One day I was writing to a mom encouraging her not to worry about a “curriculum” for her preschooler. I asked my 16 & 21 year old daughters who happened to be in the room what activities they remembered as being most educational from their preschool days. One said sticks and the other said mud! Those things along with blocks, cars, legos, army men, trees, dolls, and other simple toys taught them to think, imagine, reason, share, create, and contemplate.

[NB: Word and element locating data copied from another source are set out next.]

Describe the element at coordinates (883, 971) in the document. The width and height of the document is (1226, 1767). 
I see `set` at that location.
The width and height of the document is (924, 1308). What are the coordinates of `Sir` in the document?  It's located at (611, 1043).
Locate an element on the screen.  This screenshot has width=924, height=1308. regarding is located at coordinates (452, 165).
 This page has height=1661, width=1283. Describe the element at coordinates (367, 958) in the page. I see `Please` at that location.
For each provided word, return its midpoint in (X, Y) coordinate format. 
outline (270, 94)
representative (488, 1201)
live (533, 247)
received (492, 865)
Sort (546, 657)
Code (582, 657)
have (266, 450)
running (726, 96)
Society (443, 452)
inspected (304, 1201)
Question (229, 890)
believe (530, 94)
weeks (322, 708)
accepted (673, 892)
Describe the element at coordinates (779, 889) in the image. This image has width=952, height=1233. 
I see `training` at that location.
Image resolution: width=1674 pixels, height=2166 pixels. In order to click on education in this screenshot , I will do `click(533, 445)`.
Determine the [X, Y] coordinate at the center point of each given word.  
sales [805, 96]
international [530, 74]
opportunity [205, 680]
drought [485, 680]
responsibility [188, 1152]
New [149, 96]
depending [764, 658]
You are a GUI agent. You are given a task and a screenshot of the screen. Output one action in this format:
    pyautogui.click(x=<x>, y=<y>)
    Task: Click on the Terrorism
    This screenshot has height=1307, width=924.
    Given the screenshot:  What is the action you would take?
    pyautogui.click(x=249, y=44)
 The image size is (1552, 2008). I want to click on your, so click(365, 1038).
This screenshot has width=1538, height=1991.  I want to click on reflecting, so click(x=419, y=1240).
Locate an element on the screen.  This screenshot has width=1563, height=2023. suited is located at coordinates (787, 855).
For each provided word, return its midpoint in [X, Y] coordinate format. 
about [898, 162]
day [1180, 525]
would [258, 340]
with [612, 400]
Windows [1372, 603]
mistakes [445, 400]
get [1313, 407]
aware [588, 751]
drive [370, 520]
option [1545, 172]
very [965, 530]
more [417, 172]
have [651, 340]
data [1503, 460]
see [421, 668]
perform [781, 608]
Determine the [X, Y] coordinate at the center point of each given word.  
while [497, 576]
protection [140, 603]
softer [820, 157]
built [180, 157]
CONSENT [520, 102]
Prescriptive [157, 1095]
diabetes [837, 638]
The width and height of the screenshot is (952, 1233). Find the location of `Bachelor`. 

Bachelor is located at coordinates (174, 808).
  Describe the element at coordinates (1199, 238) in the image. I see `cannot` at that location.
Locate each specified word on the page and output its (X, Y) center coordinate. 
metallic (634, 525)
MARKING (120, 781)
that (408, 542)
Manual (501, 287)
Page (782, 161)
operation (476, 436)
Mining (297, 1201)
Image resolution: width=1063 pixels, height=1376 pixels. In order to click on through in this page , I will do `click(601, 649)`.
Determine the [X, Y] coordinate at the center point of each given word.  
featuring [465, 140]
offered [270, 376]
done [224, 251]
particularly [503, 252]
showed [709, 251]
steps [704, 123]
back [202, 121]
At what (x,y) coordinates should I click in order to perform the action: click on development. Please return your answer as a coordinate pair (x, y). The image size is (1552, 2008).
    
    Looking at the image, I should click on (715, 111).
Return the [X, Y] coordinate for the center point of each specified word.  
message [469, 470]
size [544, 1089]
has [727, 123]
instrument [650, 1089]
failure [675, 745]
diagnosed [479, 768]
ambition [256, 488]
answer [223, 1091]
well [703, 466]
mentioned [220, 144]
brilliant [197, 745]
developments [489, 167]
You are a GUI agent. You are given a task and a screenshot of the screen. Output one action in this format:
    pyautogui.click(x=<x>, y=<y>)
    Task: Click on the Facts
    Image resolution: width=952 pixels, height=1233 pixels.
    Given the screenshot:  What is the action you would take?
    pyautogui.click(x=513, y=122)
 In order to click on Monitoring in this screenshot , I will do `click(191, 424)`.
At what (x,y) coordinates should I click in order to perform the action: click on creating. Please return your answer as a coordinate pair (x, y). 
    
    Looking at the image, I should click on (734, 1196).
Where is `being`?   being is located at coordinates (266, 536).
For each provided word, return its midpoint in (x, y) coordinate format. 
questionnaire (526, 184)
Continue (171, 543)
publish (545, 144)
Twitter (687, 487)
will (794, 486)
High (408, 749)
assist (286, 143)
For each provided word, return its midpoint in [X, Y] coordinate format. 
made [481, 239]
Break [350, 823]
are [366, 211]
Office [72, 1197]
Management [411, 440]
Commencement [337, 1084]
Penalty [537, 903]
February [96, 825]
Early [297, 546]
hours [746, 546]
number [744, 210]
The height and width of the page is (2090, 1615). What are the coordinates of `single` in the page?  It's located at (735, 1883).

Though we never did any formal preschool education everyone of my five children knew their colors, counting, writing their names, about God’s creation, good grammar, and so much more.
Karen Koch says
This important work will relieve many a worried parent of preschoolers. Citing research that cuts through our society’s hype over early academics, Susan deftly shows that our preschoolers thrive best in the context of loving, secure HOME. Here our little ones learn naturally, in a setting of family, love, play, and growing responsibility. Keep them home with confidence after reading this book.
We really never considered putting our children in Preschool, and many people were aghast at that! Children do so much growing during that time, and we really had our doubts as to what good it would do. I read one study that stated that by early elementary school, the children will be where they would naturally fall academically, with or without preschool! We made sure that one parent was at home with our children – why would we want to put them in preschool? Additionally, when our kids were “tested” before starting kindergarten, the teachers thought that they HAD attended Preschool! We did not sit them down and say, “Now learn this!” We simply talked to them, read to them and spent time with them explaining things as we went about our normal routines. Not much tv and no video games either at that age. Society puts too much pressure on parents to conform to the preschool standard, and I don’t think it’s good for our children!
Susan K. Stewart says
Kelli, You’re absolutely correct that parents are pressured to conform. The pressure has come in the form of dubious studies and well-financed media campaigns. My children didn’t attend preschool and none of them are failing adults.